According to reports, access to information from federal data systems is important to state-level efforts to “combat widespread fraud in the higher education finance sector,” the letter from the attorneys general notes, and the Education Department has historically given state law enforcement agencies access to this information.

The letter follows others in which attorney generals have explained that cooperation and information-sharing between the Education Department and state law enforcement agencies has been integral to providing relief to students across the U.S. who have been victims of fraud and other misconduct by for-profit schools and other actors in the higher-education sector, as stated in reports.

The concerns raised by the multistate coalition are echoed in the complaint filed by the Office of the New Jersey Attorney General today in U.S. District Court in New Jersey, reports say.

Reports say that the complaint alleges that the Education Department has not fully responded to information requests made by Attorney General Grewal’s office more than a year ago.

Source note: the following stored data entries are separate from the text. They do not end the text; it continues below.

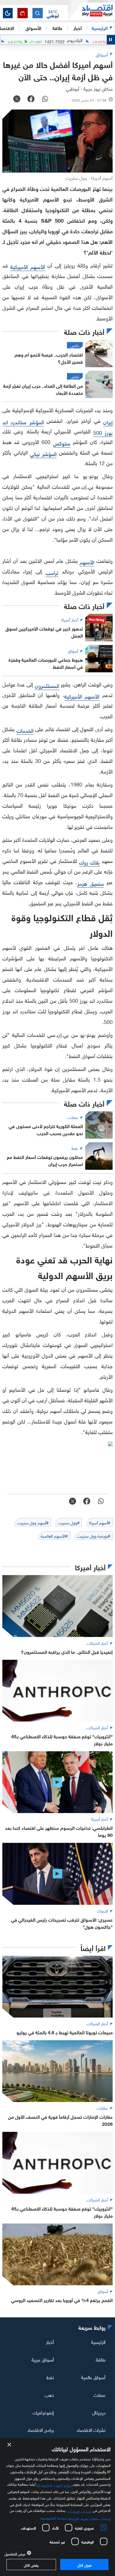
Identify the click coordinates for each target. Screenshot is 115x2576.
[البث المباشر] (22, 13)
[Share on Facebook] (31, 99)
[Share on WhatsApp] (45, 99)
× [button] (9, 2445)
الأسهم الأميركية (27, 266)
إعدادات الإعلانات (79, 2511)
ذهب (49, 2394)
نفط (50, 2377)
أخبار (50, 2341)
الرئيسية (100, 27)
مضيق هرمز (90, 882)
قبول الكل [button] (84, 2564)
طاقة (101, 2359)
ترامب (52, 572)
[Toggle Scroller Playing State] (111, 39)
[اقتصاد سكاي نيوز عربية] (91, 11)
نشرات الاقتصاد (91, 2429)
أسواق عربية (43, 2359)
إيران (108, 421)
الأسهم (87, 561)
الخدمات (25, 729)
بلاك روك (89, 861)
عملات (99, 2394)
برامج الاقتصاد (40, 2429)
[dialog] (57, 2507)
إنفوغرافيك (43, 2412)
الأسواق (33, 27)
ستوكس (61, 442)
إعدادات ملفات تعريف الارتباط (89, 2518)
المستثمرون (47, 685)
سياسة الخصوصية (53, 2517)
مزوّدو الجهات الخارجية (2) (54, 2484)
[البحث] (37, 13)
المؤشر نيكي (43, 453)
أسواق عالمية (93, 2377)
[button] (53, 13)
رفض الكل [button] (31, 2564)
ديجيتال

Those requests, submitted in August 2018, sought to address the lack of cooperation and information-sharing by the Education Department with attorneys general investigating student loan servicers, for-profit schools, and other institutions in the higher-education industry, according to reports.

Because the Education Department “has persisted in its refusals to cooperate with state law enforcement agencies, without ever adequately explaining its resistance,” the complaint states, the Office of the Attorney General “now seeks an order from [the] Court compelling [the Education Department] to comply with its disclosure obligations under federal law.”

According to reports, Deputy Attorney General Eric Apar and Assistant Attorney General Glenn J. Moramarco are representing the Office of the Attorney General in the lawsuit.